The real runny nose hero came from a 1990 Australian study. Carol Pinnock and colleagues at the University of Adelaide were investigating the myth that drinking milk or eating dairy products when you have a cold makes your nose runnier. The scientists gave more than 50 university students around Adelaide a rhinovirus and had them collect used tissues in plastic bags and keep food diaries. They then weighed the samples and recorded the differences between people who ate low, medium, and high amounts of dairy, providing the first concrete scientific results about how much mucus we produce.
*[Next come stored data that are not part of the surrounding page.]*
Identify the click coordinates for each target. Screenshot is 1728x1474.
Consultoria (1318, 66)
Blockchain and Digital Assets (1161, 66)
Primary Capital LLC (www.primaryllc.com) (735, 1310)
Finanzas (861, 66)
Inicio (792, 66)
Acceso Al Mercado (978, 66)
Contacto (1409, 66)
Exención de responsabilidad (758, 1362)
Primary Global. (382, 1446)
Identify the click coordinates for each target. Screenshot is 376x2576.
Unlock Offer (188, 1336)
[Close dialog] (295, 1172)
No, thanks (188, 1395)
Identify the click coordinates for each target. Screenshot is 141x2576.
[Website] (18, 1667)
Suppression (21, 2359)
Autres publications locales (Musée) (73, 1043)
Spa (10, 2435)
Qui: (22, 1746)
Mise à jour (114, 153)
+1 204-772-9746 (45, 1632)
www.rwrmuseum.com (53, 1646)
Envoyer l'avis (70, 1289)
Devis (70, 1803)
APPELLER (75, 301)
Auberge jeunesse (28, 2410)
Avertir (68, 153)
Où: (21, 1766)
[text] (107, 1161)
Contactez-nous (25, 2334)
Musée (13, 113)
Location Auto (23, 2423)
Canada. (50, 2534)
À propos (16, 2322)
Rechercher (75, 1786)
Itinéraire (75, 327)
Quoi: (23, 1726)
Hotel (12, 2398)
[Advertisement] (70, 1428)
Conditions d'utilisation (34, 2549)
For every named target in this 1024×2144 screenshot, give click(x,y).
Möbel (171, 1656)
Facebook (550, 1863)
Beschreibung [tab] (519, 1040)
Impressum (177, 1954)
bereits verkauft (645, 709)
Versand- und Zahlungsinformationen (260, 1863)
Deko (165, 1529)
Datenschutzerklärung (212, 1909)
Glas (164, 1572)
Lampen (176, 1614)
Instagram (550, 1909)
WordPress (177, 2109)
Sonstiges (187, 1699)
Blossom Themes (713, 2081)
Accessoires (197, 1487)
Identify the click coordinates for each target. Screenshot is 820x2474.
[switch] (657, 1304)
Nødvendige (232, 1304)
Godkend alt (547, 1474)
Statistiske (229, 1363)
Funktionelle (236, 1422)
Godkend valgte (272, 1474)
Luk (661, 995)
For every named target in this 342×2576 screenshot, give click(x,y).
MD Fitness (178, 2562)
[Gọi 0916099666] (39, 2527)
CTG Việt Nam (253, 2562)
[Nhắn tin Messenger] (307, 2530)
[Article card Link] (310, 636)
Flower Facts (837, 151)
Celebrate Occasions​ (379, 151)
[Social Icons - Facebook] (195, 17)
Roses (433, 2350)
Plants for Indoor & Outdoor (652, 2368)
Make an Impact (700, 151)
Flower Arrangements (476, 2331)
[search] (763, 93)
Crucially, it’s not much. The researchers concluded that the average amount of mucus released into the tissues during a cold is a pitiful 0-30.4 grams per day. That’s about half the mass of a tennis ball! So the amount coming out of your nose isn’t a whole sink full, or even a whole coffee cup full. Dairy products also had no significant effect, even though (for unknown reasons) some students drank up to 11 glasses of milk per day.
For those of us with colds and tissues, 30.4 grams seems like a small amount. We need to study our boogers more and more. Is it our stuffy nose that makes us feel like we’re drowning in them? Or maybe some of us have really runny noses? But we can at least take some solace in knowing that this nasty jelly that’s built up in our tissues has a purpose: the mucus helps our immune system rise to the challenge and flush viruses out of our bodies along with the mucus. Our bodies protect us in the best way they can: with boogers, …
This is an opinion and analysis article and the views of the author are not necessarily those of Scientific American.